Rewrite the records from the line with "The image size is (720, 948)." to the line with "Looking at the screenshot, I should click(623, 601)." as a JSON list of strings, one string per line, leaving out blank lines.

Records
= = = =

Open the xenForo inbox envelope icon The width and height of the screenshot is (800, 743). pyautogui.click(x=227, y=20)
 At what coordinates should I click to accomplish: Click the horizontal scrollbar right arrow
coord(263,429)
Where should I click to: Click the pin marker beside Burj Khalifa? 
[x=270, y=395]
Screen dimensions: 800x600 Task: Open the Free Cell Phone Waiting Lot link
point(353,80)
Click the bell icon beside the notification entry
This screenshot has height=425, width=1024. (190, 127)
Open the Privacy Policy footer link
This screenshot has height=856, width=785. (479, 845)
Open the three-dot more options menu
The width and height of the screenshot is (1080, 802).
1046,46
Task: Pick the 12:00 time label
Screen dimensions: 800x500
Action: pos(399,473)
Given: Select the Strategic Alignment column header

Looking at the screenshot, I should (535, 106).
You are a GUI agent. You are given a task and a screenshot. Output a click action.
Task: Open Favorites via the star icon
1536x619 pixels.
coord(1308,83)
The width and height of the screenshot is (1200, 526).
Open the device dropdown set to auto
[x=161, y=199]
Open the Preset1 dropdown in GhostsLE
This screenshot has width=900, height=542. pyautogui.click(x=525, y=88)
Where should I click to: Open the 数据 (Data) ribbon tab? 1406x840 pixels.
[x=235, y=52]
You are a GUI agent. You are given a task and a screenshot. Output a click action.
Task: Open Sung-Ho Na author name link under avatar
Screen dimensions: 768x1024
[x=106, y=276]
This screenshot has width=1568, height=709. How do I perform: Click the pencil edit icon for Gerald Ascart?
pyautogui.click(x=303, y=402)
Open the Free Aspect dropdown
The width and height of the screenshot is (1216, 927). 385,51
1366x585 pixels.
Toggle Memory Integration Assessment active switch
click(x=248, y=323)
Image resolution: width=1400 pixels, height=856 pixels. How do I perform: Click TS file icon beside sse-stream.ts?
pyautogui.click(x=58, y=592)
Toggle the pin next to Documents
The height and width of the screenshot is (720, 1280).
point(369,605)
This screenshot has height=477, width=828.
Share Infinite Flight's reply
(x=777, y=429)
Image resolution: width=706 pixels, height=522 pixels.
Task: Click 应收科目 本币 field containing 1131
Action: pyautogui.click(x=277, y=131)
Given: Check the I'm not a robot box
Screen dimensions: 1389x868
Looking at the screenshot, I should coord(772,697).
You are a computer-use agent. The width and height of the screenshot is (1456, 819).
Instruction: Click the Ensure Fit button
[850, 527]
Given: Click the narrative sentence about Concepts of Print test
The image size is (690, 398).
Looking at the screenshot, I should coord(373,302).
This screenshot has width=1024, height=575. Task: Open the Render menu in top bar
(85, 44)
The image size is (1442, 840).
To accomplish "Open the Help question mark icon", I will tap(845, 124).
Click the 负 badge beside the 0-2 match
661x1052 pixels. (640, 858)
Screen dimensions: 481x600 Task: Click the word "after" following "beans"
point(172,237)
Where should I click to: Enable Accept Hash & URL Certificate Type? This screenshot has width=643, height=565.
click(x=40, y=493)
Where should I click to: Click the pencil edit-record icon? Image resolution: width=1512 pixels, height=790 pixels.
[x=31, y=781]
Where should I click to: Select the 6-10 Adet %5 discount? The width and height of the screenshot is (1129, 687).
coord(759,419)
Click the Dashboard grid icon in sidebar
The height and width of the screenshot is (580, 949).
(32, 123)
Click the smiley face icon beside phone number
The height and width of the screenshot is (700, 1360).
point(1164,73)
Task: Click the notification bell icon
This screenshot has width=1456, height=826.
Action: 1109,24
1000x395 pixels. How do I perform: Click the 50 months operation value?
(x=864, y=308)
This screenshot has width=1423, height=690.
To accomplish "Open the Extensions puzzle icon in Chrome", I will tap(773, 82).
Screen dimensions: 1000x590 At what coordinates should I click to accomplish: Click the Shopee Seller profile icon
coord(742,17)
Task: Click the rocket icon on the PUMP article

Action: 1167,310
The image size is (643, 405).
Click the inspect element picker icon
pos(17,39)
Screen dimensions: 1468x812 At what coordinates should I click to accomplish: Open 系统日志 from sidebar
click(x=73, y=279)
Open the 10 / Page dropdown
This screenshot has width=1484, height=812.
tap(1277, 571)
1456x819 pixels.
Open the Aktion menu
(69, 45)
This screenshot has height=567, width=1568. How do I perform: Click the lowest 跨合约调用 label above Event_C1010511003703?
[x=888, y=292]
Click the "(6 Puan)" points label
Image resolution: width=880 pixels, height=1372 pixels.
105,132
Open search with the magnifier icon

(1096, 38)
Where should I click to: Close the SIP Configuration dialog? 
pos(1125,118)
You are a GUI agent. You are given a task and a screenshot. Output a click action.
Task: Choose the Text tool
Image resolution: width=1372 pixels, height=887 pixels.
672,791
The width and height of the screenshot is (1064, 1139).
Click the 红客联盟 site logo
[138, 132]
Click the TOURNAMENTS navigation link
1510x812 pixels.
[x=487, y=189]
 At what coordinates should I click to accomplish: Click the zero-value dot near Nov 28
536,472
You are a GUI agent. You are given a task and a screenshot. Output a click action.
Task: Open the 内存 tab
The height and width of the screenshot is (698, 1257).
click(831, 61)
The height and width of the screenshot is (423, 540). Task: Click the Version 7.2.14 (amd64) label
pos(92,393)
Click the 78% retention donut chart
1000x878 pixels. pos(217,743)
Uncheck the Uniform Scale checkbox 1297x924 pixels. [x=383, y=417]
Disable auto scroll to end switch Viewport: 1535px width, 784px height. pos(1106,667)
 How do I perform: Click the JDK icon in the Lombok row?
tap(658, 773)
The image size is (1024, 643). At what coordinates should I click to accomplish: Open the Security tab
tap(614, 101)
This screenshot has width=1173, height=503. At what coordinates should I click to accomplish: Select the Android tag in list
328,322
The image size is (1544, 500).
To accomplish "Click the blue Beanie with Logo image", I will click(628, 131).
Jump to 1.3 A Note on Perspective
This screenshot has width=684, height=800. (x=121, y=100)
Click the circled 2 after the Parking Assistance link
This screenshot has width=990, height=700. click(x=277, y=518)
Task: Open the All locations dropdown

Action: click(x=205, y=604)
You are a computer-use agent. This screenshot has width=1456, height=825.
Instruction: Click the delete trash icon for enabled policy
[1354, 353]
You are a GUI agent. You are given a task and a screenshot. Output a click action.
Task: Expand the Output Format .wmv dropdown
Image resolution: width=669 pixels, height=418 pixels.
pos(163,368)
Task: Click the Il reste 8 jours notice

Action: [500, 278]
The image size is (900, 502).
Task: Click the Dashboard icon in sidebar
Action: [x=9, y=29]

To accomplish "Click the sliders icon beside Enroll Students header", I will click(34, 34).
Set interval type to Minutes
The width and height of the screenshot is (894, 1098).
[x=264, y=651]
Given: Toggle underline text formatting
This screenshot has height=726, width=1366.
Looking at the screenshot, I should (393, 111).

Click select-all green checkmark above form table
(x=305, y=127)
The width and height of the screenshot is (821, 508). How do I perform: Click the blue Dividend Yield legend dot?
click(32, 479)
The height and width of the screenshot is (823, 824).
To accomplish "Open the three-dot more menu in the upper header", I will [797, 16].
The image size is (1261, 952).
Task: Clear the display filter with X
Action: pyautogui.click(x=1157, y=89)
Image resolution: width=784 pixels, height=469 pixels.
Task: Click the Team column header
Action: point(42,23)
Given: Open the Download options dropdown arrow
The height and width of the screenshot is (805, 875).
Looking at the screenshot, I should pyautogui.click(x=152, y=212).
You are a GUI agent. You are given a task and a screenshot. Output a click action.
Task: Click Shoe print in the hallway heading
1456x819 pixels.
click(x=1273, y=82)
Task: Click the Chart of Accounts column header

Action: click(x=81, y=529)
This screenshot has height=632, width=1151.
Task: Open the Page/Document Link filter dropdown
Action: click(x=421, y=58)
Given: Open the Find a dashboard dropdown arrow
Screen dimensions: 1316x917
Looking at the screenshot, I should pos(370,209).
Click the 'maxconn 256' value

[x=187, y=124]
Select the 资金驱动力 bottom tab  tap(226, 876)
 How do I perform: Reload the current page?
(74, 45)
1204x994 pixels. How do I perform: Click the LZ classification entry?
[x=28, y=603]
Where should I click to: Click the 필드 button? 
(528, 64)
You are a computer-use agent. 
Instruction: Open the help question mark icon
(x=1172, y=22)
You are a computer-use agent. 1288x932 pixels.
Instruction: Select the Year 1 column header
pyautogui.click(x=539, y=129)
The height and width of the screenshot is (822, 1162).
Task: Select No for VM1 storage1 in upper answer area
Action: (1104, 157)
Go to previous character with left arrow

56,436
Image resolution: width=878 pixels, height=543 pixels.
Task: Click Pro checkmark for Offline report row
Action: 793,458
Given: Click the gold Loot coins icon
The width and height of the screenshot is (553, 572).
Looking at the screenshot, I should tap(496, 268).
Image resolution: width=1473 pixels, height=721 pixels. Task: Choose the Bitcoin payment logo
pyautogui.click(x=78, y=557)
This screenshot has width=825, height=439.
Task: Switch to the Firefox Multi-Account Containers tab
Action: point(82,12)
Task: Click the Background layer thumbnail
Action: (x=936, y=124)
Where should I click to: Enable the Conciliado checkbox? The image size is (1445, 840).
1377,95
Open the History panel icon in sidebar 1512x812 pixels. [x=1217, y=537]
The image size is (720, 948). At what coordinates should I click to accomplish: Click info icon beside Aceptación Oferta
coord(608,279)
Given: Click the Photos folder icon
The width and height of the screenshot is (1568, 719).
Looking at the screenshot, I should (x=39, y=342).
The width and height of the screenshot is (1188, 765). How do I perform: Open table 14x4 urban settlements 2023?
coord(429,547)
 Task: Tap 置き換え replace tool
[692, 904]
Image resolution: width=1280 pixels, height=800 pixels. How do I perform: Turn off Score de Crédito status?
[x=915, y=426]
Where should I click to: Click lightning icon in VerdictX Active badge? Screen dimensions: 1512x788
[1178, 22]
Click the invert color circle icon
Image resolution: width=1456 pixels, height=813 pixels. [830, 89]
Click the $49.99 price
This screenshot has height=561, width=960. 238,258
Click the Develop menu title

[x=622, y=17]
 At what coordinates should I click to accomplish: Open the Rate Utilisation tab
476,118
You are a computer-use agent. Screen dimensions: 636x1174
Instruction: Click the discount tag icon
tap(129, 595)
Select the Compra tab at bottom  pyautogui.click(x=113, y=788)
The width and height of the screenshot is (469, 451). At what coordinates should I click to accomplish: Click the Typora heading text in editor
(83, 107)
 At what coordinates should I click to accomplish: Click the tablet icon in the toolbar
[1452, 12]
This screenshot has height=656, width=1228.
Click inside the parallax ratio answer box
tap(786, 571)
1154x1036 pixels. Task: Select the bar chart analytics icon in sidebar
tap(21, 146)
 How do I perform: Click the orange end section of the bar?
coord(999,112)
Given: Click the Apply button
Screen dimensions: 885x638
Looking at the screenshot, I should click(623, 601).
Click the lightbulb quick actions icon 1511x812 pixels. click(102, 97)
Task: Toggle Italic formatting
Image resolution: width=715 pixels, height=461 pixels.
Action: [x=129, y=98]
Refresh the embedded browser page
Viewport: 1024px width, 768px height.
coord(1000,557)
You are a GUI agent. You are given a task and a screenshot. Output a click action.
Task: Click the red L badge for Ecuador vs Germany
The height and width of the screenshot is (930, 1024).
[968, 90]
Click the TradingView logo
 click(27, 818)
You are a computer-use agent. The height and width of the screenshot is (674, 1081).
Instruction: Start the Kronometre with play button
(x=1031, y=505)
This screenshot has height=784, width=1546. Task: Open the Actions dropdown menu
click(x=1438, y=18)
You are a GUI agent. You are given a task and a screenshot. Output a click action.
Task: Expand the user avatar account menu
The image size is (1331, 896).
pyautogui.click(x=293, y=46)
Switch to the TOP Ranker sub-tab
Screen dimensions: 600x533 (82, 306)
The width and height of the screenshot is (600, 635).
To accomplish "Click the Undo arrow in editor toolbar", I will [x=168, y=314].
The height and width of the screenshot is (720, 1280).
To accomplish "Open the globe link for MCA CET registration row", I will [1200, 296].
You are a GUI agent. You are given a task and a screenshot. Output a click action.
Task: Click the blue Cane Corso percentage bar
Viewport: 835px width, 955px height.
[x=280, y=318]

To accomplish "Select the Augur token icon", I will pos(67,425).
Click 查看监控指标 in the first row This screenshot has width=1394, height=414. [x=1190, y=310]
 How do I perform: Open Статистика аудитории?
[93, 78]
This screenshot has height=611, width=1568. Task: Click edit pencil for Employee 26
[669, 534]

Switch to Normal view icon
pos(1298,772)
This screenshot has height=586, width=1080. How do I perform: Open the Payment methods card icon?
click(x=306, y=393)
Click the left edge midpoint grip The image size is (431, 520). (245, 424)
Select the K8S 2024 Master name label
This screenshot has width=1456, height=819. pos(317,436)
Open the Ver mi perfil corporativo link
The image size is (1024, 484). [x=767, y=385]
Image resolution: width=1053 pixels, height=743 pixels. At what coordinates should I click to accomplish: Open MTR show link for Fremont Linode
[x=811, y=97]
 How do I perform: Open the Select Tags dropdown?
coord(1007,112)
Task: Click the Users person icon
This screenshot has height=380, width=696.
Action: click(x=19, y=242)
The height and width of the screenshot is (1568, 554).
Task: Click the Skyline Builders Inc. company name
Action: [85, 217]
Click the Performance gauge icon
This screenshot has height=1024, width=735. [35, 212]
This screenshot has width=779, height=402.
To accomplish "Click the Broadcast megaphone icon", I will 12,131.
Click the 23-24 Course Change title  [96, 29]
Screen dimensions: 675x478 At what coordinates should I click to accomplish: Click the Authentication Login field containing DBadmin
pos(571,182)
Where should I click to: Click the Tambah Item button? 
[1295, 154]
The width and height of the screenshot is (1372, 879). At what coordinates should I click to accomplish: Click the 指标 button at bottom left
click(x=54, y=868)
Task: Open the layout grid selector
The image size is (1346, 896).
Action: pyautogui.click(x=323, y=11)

= = = =

Solution to this problem
[
  "The image size is (720, 948). At what coordinates should I click to accomplish: Click info icon beside Aceptación Oferta",
  "coord(608,279)",
  "Given: Click the Photos folder icon",
  "The width and height of the screenshot is (1568, 719).",
  "Looking at the screenshot, I should (x=39, y=342).",
  "The width and height of the screenshot is (1188, 765). How do I perform: Open table 14x4 urban settlements 2023?",
  "coord(429,547)",
  " Task: Tap 置き換え replace tool",
  "[692, 904]",
  "Image resolution: width=1280 pixels, height=800 pixels. How do I perform: Turn off Score de Crédito status?",
  "[x=915, y=426]",
  "Where should I click to: Click lightning icon in VerdictX Active badge? Screen dimensions: 1512x788",
  "[1178, 22]",
  "Click the invert color circle icon",
  "Image resolution: width=1456 pixels, height=813 pixels. [830, 89]",
  "Click the $49.99 price",
  "This screenshot has height=561, width=960. 238,258",
  "Click the Develop menu title",
  "[x=622, y=17]",
  " At what coordinates should I click to accomplish: Open the Rate Utilisation tab",
  "476,118",
  "You are a computer-use agent. Screen dimensions: 636x1174",
  "Instruction: Click the discount tag icon",
  "tap(129, 595)",
  "Select the Compra tab at bottom  pyautogui.click(x=113, y=788)",
  "The width and height of the screenshot is (469, 451). At what coordinates should I click to accomplish: Click the Typora heading text in editor",
  "(83, 107)",
  " At what coordinates should I click to accomplish: Click the tablet icon in the toolbar",
  "[1452, 12]",
  "This screenshot has height=656, width=1228.",
  "Click inside the parallax ratio answer box",
  "tap(786, 571)",
  "1154x1036 pixels. Task: Select the bar chart analytics icon in sidebar",
  "tap(21, 146)",
  " How do I perform: Click the orange end section of the bar?",
  "coord(999,112)",
  "Given: Click the Apply button",
  "Screen dimensions: 885x638",
  "Looking at the screenshot, I should click(623, 601)."
]